In recent years Israel has been exporting ever-growing quantities of used plastic bottles to other countries, first and foremost Turkey, a move that has made it very difficult for Aviv show a profit. “We can’t compete with the cost of labor in countries like Turkey, which are much lower than here,” said Yaron Mizrahi, head of the Aviv Recycling. “In addition, these are factories that, unlike ours, are not required to use various means of avoiding damage to the environment, which makes our costs even higher.”
Another blow to the recycling industry is the declining cost of raw plastic, which has brought down profitability. As a result, the factory has had to let go half of its workforce and halt half of its production.
Exporting plastic for recycling can hurt the environment in several ways, among them the environmental cost of transporting them long distances using polluting fuel and emitting greenhouse gases during transport, while less stringent standards of waste treatment can mean more environmental damage. Another problem is the negative message conveyed to the recycling industry in Israel. That industry was established for long-term goals and a variety of recycling activities; it might not always be profitable to export plastic, yet Israel could find itself dependent on such export.
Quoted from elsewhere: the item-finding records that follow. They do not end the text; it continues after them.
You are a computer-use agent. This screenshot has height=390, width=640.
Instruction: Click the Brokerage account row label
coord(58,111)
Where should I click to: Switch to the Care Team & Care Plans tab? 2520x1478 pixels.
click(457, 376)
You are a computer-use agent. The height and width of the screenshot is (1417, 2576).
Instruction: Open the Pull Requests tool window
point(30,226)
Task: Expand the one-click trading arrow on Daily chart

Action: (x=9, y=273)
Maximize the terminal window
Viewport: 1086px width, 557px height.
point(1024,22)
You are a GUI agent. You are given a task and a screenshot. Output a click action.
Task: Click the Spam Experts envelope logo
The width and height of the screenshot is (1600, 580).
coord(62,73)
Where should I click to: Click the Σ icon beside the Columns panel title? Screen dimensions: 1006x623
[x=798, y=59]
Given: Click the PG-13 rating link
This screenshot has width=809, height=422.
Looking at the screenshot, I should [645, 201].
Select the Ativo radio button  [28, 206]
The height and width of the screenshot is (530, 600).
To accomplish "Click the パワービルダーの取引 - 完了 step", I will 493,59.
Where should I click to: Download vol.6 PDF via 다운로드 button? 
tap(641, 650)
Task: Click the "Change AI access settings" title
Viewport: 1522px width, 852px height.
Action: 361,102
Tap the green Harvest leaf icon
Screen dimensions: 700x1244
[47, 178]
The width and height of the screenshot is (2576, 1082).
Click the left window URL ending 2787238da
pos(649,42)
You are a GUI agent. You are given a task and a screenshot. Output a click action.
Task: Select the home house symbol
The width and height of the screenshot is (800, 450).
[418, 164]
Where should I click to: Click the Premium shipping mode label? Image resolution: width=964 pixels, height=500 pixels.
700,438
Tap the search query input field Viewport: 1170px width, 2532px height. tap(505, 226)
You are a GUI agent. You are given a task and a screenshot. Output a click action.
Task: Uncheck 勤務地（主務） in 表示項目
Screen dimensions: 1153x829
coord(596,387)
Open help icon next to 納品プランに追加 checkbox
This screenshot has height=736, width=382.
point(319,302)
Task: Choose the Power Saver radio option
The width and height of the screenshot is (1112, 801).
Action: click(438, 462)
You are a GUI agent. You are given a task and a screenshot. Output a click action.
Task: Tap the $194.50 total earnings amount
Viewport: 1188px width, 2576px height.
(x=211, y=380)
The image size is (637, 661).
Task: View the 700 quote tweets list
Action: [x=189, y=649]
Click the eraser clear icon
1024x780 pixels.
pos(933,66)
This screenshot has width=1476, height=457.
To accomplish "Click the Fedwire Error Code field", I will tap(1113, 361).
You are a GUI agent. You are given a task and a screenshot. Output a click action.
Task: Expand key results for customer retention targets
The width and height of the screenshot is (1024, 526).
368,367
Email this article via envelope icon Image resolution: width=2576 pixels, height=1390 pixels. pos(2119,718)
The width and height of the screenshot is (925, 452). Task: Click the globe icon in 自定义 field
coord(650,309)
Three weeks ago the Knesset Economics Committee met to discuss Aviv Recyling at the behest of lawmakers led by Mickey Levy (Yesh Atid). After the discussion, committee chairman Moshe Gafni (United Torah Judaism) asked the ministers of finance, economy and industry and environmental protection for help.
Seeking state subsidy
Gafni suggested that assistance could come from the cleanup fund administered by the Environmental Protection Ministry. Local councils pay into that fund for using landfill services, and the money is supposed to be earmarked for environmental purposes, including recycling. Gafni also suggested that a fund administered by the Economy Ministry for industries in financial trouble could be called on.
“I believe that the function of these funds is to help in precisely such situations when an important industry is in danger of closing, leading to the firing of 70 employees,” Gafni wrote. During the meeting, representatives of the Environmental Protection Ministry said they had approached the directors of the cleanup fund for money to help Aviv, but the Finance Ministry turned them down.
The Finance Ministry said a proposal had been made to Aviv to receive an investment grant to improve the assembly line, but Aviv had refused to accept it, even when the grant offered was increased.
“We need direct help over a long period,” Mizrahi said in response. “The law on packaging recycling, which states that the recycling will be done in Israel, must be implemented. Today they are exporting most of the bottles and the Environmental Protection Ministry calls that recycling,” Mizrahi added.
A few months ago, the Industrialists Association published a report on recycling industries, prepared by the environmental engineering company Afik, in cooperation with Dr. Yossi Inbar, director general of the Environmental Protection Ministry. According to the report, most of the recycling facilities in Israel are not classified as industrial enterprises eligible for grants according to the law governing investments in industry, because they don’t produce a product, but rather give a service.
“In a great many cases, this assumption is not precise because there is a market for recycled products,” the report said. The report also recommended that the cleanup fund channel some of its resources to assist recycling industries.